There is another option to tell ozc to be verbose about what it is doing. Say we specified it as follows:

verbose(char: &v)

This means that we can write --verbose or -v. In contrast, the following specification additionally allows for --noverbose:

verbose(char: &v type: bool)


Some people prefer to write --noverbose as --quiet, so we introduce an alias for it:

quiet(char: &q alias: verbose#false)

This is an alias with associated value. In contrast, the following option (not supported by ozc, by the way) would be an alias without value:

gossipy(alias: verbose)

This would allow us to write --gossipy for --verbose and --nogossipy for --noverbose.

String Arguments

The following example illustrates another type of argument than boolean:

include(type: string)

Saying --include=x.oz for instance would tell ozc to load and compile this file before tackling its `real' job. Together with the following option, we get an example for when the order beween different arguments may matter:

'define'(char: &D type: atom)


--define=MYMACRO1 --include=x.oz --include=y.oz

for instance would mean that MYMACRO1 would be defined for both x.oz and y.oz, whereas in

--include=x.oz --define=MYMACRO1 --include=y.oz

it is only defined for y.oz.

By the way, this option has a single-character abbreviation and an explicit argument (in contrast to the implicit boolean arguments above): We can thus write either -D MYMACRO1 or -DMYMACRO1 instead of --define=MYMACRO1.

List Arguments

In ozc, actually, a list of macro names is allowed for this option:

'define'(char: &D type: list(atom))

This also supports, e. g., -DMYMACRO1,YOURMACRO17 x.oz. This would return the option list ['define'#['MYMACRO1' 'YOURMACRO17'"x.oz"].

Range Limitations

Sometimes one wants to limit the range of allowed values:

compress(char: &z type: int(min: 0 max: 9))

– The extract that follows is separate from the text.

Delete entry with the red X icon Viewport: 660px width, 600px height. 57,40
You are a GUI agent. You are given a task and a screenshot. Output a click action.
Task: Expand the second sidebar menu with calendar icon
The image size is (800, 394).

This would allow us to write -z9, but not -z17. For atom arguments, sometimes only a limited set of values is sensible:

mode(type: atom(help core outputcode
                feedtoemulator dump executable)

For these, ozc also provides the better known aliases such as:

dump(char: &c alias: mode#dump)

Denys Duchier, Leif Kornstaedt, Martin Homik, Tobias Müller, Christian Schulte and Peter Van Roy
Version 1.4.0 (20080702)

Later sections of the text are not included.